The U. S. Agriculture Department, or USDA, zigged on Monday when the market expected it to zag.
The farming agency released its monthly world grain report, called WASDE, and, surprisingly, the agency sees a bigger U. S. corn crop—despite poor weather in the Midwest. Corn prices cratered as a result.
Corn futures contact prices dropped “limit down” on Monday—dropping about 6%—meaning futures reached their maximum allowable daily losses on Chicago exchanges. And corn prices were down again Tuesday. What roiled commodity traders was the USDA increasing the expected corn yield per acre for farmers in the 2018/2019 crop year. (For farmers the “crop year” goes from harvest to harvest. ) The USDA now expect farmers to produce about 169 bushels of corn per acre, up from expecting 166 in July. (Bad weather has had an impact though—U. S. corn yield was more than 176 bushels per acre last year. )
That’s good news if you are a user of corn, such as a food company, such as corn buyer Post (ticker: POST).
“We view the USDA’s August WASDE report as positive for packaged food manufacturers, as fears over a run-up in grain-driven input cost inflation are being alleviated by a robust corn supply outlook, ” writes Citigroup analyst Cornell Burnette in a Tuesday research report. “Thus, our positive thesis for the sector remains intact. ”
But higher corn production isn’t such good news if you sell inputs or equipment to farmers, such as Deere (DE).
“Deere’s near-term fundamentals were challenging exiting the second quarter 2019 but there was hope that investors could look through near-term weakness as higher corn prices would deliver demand reacceleration in 2020, ” writes Baird analyst Mig Dobre in a Monday evening research report. “The 2019 crop still has challenges that could drive prices higher, but the near term is decidedly more difficult after today’s USDA forecast updates. ” Dobre rates shares of Deere Buy, but he cut his price target to $150 from $170 based on the USDA news.
Things could still change for the U. S. corn outlook. Weather, exports, ethanol demand all feed into the USDA models, and all inputs are fluid. Agricultural consultant Mark Feight of International Agribusiness Group, or IAG, believes the corn acreage figures could still come down when the USDA reports figures in October.
Stocks usually don’t overreact to a single crop report because equity prices reflect long-term business value—at least, that’s what the theory says. The long-term trend in agricultural prices and acreage matters more for stocks. Still, there were some big moves along the agricultural value chain on Monday.

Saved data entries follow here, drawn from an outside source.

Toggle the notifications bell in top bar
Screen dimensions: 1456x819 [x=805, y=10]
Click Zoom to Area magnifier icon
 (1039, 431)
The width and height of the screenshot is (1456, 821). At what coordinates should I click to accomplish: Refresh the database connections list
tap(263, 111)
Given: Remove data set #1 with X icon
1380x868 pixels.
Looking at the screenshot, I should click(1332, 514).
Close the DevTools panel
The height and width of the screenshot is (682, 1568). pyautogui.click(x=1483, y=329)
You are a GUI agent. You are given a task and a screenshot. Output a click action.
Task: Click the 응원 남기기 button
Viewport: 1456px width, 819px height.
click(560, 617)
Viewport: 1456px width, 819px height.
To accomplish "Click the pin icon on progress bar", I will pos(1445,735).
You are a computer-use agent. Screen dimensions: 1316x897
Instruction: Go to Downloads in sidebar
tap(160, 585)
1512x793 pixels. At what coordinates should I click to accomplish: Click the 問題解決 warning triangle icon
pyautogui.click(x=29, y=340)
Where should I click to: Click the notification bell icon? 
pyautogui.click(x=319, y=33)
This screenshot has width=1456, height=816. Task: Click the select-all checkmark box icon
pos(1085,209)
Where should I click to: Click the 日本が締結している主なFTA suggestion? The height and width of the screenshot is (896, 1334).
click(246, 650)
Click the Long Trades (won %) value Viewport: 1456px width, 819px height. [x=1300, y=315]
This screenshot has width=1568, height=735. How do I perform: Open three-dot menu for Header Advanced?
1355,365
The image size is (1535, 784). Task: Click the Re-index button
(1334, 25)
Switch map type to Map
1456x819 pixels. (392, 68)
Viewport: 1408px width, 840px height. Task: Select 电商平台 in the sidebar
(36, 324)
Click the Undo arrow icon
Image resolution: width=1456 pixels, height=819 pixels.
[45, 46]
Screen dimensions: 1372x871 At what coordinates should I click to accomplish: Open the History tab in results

Post, for instance, dropped 1.4% on Monday along with the 400-point drop of the Dow Jones Industrial Average. That wasn’t a surprise, but ethanol producer Green Plains (GPRE) actually dropped 4.3%, even though corn is an input for the company. Ethanol demand also influences Green Plains stock. Input provider Corteva (CTVA) dropped 6%, and tractor maker Deere dropped 5% in Monday trading.